Tema yang diangkat tergolong unik dan edukatif, yaitu "Paguneman Babagian Awak Make Sisindiran Bahasa Sunda" (Percakapan mengenai anggota tubuh menggunakan seni pantun Sunda). Melalui metode ini, para siswa tidak hanya belajar menghafal kosa kata bahasa Sunda tentang anatomi tubuh, tetapi juga diajak memahami struktur sastra tradisional Sunda yang penuh dengan nilai estetika dan filosofi.
Menjaga Identitas di Tengah Arus Zaman
Keberhasilan penampilan tersebut tidak lepas dari bimbingan intensif guru Bahasa Sunda MTsN 1 Subang, Tarlan, S.Pd. dan Khairul Fridarmawan, S.Pd. Keduanya secara konsisten menanamkan prinsip bahwa bahasa adalah cermin bangsa.

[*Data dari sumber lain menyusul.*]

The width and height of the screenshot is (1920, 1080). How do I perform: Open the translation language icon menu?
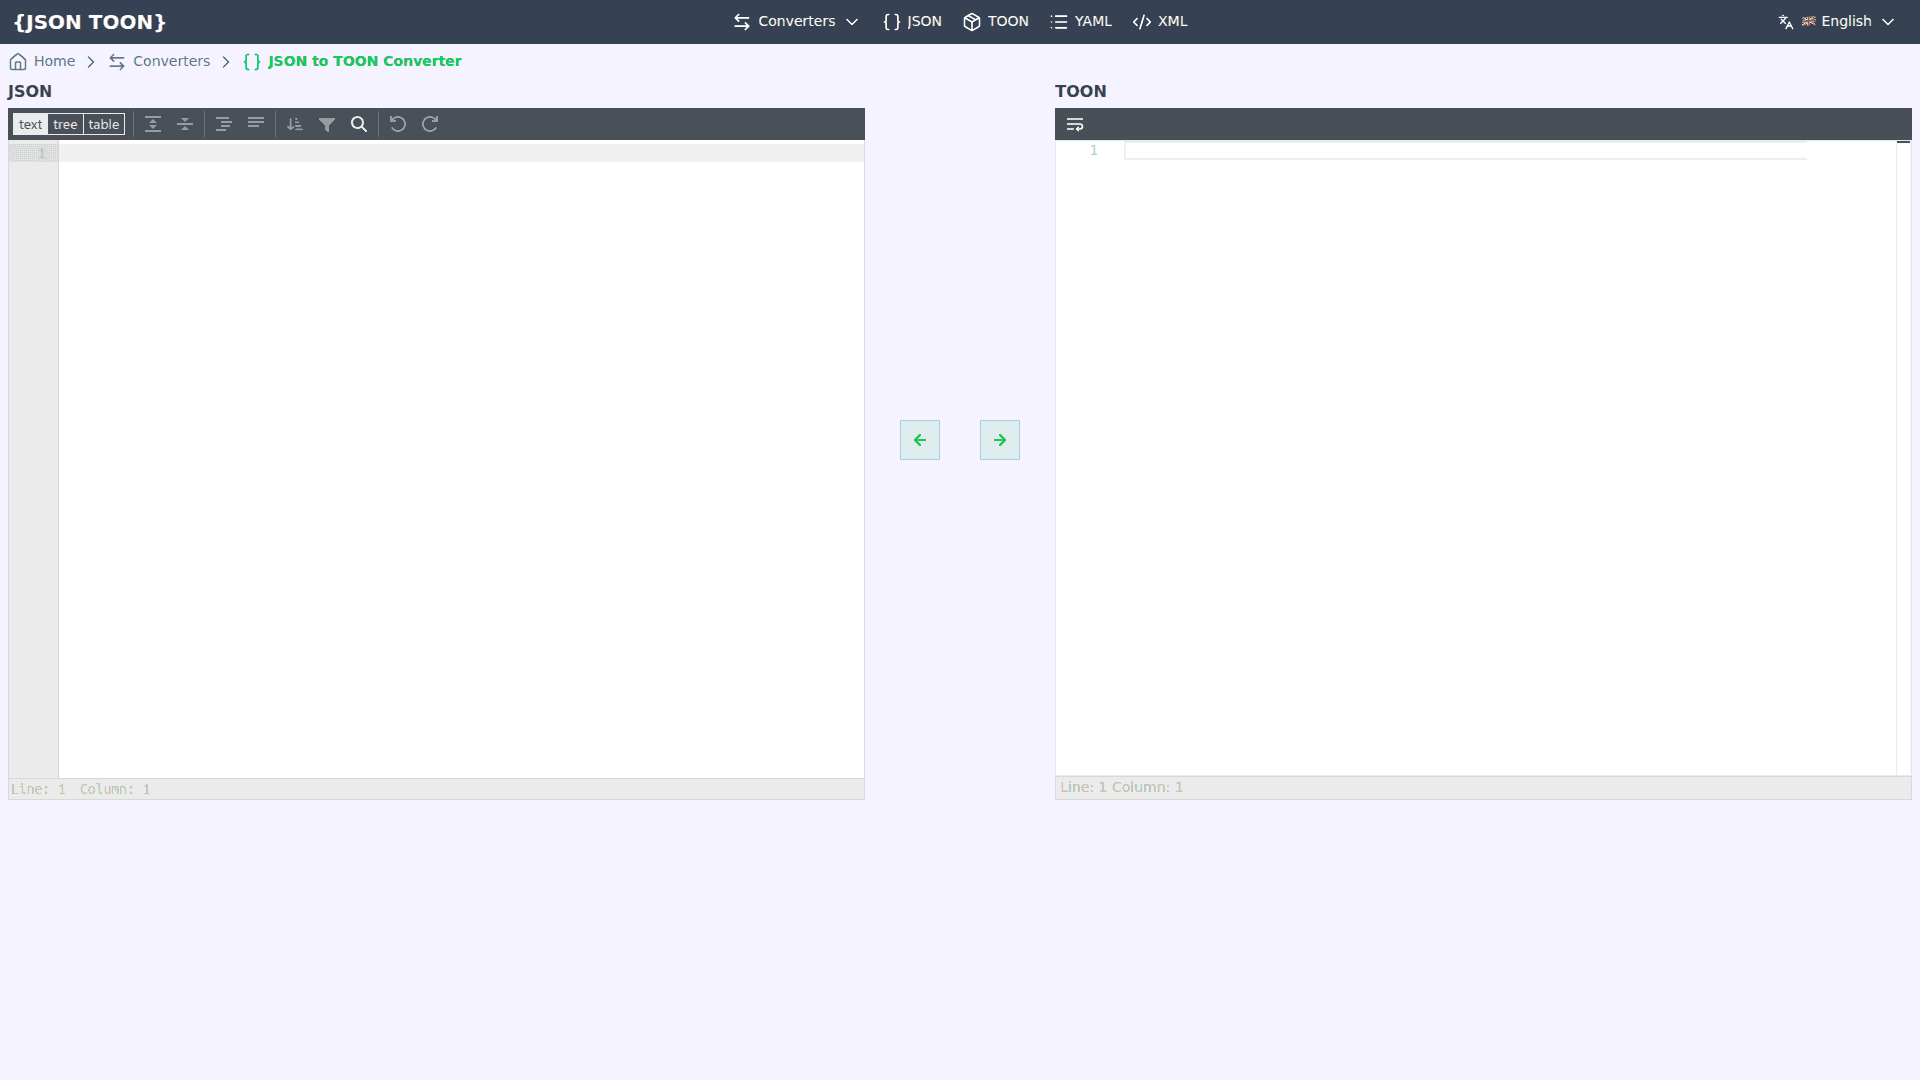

"Kami ingin memastikan bahwa warga Jawa Barat, khususnya generasi muda di Subang, tidak kehilangan identitas diri. Bahasa Sunda adalah jati diri kita. Dengan literasi seperti ini, anak-anak tidak hanya sekadar tahu, tapi juga mencintai dan merasa bangga menggunakan bahasa ibu mereka dalam kehidupan sehari-hari," ungkap Tarlan, S.Pd. di sela-sela kegiatan.
Apresiasi dari Pihak Madrasah
Kegiatan rutin ini mendapat dukungan penuh dan apresiasi yang sangat tinggi dari Kepala MTsN 1 Subang, H. Jijib Mujiburrahman. Beliau memandang bahwa literasi bahasa daerah merupakan langkah nyata dalam pendidikan karakter.

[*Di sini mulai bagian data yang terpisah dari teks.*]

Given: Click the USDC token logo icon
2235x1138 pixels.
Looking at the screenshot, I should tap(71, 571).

"Kami merasa sangat bangga melihat kreativitas anak-anak. Visi kami adalah melahirkan lulusan yang unggul secara akademis namun tetap memegang teguh akar budaya. Jika peserta didik mampu berbahasa Indonesia dengan baik sekaligus mahir menggunakan bahasa Sunda, maka mereka telah berkontribusi langsung dalam melestarikan warisan budaya tak benda," tegas H. Jijib Mujiburrahman.
Dampak Positif bagi Siswa
Pelaksanaan literasi yang berlangsung selama 30 menit ini terbukti efektif meningkatkan kepercayaan diri siswa dalam berbicara di depan umum (public speaking). Selain itu, pergantian tema dan pengisi acara dari setiap kelas memastikan adanya pemerataan kesempatan bagi seluruh siswa untuk berekspresi.

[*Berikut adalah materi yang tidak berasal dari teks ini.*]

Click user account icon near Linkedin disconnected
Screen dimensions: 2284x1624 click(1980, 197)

Dengan berakhirnya kegiatan pada pukul 07.00 WIB, para siswa kembali ke kelas masing-masing dengan membawa wawasan baru. Literasi di MTsN 1 Subang kini bukan lagi sekadar rutinitas formalitas, melainkan telah menjadi wadah bagi siswa untuk merawat kearifan lokal agar tetap lestari di masa depan. (MR).